The lake itself was quite pretty but the heat by this time was stifling and Ricardo tried to keep our uncovered canoe in the shade near the shore as much as possible. Finally, as we moored in the shade we ate our packed lunch of chicken and rice cooked inside a wrapped palm leaf. Quite tasty, and the container was biodegradeable!

On the walk back we saw two black weasels descending from the trees. One of them ran across the path in front of us, showing just how quick they are. We also saw quite a few smaller variety of black monkeys being very playful amongst the branches. We arrived back at the lodge satisfied with our rambling but covered in insect repellent, sunscreen and sweat. We had time to relax and unwind before heading down to have another refreshing dip in the water hole. Although the water did seem a whole lot more "refreshing" than yesterday (judging from Laura's squeals as she inched into the water), perhaps because we hadn't come fresh from a hot walk.

Later, as we made our way to dinner, Laura learned the folly of walking barefoot in the jungle, even within the confines of the lodge grounds, when she trod on a bullet ant and was rewarded with a searing pain in her foot. (Fortunately after a couple of pain killers and a night's sleep everything was fine by the morning).

Our last day started with a relatively late breakfast at 7:00am. Thereafter it was back in the boat for the faster downsteam trip back to the "commercial port" and then the 45 minute bus ride back over the same goat track to Puerto Maldonado. After calling in at the office to repack our bags we made it to the airport by 11:00am - just in time for our 1:20pm flight! Still it could have been worse, some in our group were not due to fly out until 3:15pm. And let me tell you, there isn't much to do at the small, regional Puerto Maldonado airport.
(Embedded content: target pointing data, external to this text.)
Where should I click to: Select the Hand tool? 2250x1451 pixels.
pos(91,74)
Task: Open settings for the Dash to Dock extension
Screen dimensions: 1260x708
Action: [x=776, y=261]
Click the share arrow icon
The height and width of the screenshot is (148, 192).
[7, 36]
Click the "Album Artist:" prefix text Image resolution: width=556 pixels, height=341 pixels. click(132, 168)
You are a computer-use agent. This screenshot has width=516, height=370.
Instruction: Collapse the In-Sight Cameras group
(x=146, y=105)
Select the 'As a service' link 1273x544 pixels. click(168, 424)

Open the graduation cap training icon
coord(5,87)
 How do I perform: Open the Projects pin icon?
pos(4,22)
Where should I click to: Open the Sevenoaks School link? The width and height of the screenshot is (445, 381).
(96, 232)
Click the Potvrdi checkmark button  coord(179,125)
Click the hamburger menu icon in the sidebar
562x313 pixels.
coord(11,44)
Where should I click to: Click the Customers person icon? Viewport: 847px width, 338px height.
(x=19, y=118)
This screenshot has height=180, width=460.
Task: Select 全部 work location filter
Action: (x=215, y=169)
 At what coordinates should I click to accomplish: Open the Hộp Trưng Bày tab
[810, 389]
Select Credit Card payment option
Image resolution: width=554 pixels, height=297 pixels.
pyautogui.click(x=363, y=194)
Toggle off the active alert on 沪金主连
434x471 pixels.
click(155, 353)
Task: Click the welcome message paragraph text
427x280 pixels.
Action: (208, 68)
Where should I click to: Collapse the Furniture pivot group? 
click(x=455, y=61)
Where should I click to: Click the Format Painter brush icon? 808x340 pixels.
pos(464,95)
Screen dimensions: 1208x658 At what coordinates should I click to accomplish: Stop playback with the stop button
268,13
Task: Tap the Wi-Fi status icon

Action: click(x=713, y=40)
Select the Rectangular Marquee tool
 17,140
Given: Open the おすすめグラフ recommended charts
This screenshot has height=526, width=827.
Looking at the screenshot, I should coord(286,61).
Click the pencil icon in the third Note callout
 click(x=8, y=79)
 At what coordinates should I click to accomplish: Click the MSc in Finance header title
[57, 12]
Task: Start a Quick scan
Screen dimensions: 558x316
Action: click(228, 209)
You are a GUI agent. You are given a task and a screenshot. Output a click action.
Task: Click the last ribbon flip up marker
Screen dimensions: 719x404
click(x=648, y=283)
We enjoyed our time in the Peruvian rainforest, it was a very interesting place to visit. However we couldn't imagine having to live here, not so much because of the heat and humidity, but because of the need to constantly slather yourself with sunscreen and insect repellent, the latter needing to contain fairly high levels of DEET to be effective here.

Once back on the ground at Cusco we met the Aussie honeymooners who were also heading back to the Amaru lodge, so we shared the taxi booked in our name. The driver seemed to be a bit worried that we would all fit in his car and tried to get a bigger van, but we assured him that we could all fit in the car he had. However, it turned out that space wasn't his primary concern. On one of the steep streets enroute to our hostel the car slowed to a crawl and I seriously thought one of us was going to have to get out and push as the poor little machine appeared on the verge of internally haemorrhaging. However it just managed to get us up the hill and complete the rest of the trip safely.

After we had checked in I had to unpack our sweaty (and quite frankly, rank) clothes, made so by our jungle hikes. They had just refused to dry in the Amazon humidity so I hung them out the upstairs window of our room to dry - as there was no time to get them washed before our early departure for Puno the next day. At least that enabled us to repack them dry - inside a double layer of plastic bags!

As this evening was my last chance to do so I went out and took some night photos of Cusco, mostly featuring the stonework in the old walls and laneways. Cusco is a nice town and it seems quite safe. There are certainly some places on this trip where I would think twice about venturing out on the streets at night and drawing attention to myself with a tripod and an expensive camera.